Here is the key – Once you damage the ligaments in your ankle that joint no longer has the ability to tell where it is in space and control its motions – this is called Propreioception and is so important to focus on in the recovery period.   Ligaments not only hold bones together but they also contain little nerve fibers that send signals to your brain to tell you where your ankle is in space.  Without these signals the brain can’t tell when the ankle is being overstretched and about to roll over again.  So that is why it is so common to re-injure your ankle if you don’t retrain and heal the proprioceptors. 

The first exercise I like to give is just standing on one foot.  At first the ankle will feel wobbly but you want to work up to being able to stand on one foot for 2 minutes without any pain or swaying of the ankle.  Next try closing the eyes and try to maintain that same stability.  Proprioception exercises can also be made more challenging by standing on a softer surface like a pillow or grass and can even be done on a wobble board which tilts from side to side.  (See photo to the right)

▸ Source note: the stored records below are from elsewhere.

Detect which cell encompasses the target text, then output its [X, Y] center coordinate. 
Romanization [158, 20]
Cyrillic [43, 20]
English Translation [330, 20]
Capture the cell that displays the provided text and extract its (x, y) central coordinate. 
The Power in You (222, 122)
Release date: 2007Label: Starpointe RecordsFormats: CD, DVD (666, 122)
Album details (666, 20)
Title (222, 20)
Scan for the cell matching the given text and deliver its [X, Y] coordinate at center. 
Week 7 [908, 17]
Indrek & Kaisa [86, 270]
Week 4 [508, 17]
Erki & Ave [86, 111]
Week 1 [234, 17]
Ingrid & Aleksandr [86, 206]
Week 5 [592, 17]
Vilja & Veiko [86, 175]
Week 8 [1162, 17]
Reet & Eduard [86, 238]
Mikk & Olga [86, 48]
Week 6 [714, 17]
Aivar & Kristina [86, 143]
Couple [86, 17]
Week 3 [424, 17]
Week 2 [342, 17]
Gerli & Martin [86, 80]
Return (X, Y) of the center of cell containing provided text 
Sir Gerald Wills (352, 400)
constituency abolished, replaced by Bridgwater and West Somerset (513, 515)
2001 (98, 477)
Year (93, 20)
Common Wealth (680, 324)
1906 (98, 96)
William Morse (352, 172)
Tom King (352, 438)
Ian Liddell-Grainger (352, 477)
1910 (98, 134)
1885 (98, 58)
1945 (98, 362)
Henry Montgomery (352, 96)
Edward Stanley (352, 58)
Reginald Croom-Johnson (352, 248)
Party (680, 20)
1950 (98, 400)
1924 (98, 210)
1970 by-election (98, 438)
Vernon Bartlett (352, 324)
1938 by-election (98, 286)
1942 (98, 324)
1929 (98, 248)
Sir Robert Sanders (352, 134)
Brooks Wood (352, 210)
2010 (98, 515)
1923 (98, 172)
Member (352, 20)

  1.  Activity Specific Training
This section may be different depending on what type of activity you are involved in but always progresses the same way.  After you have established your pain-free full range of motion in your ankle joint and completed your strength and proprioception training you are ready to return to activity.  First begin with in line motions like walking and jogging.  Next progress to forward and backward activities before adding cutting and figure-8 motions which put more force on the lateral side of the ankle.  If you are returning to competitive sport spend adequate time practicing drills in a non-competitive environment before returning to actual competition. 


Braces can also be prescribed and worn throughout the healing process to provide support and stability.


Remember ankle sprains are very common but there is no need for them to keep happening over and over again if they are cared for properly the first time.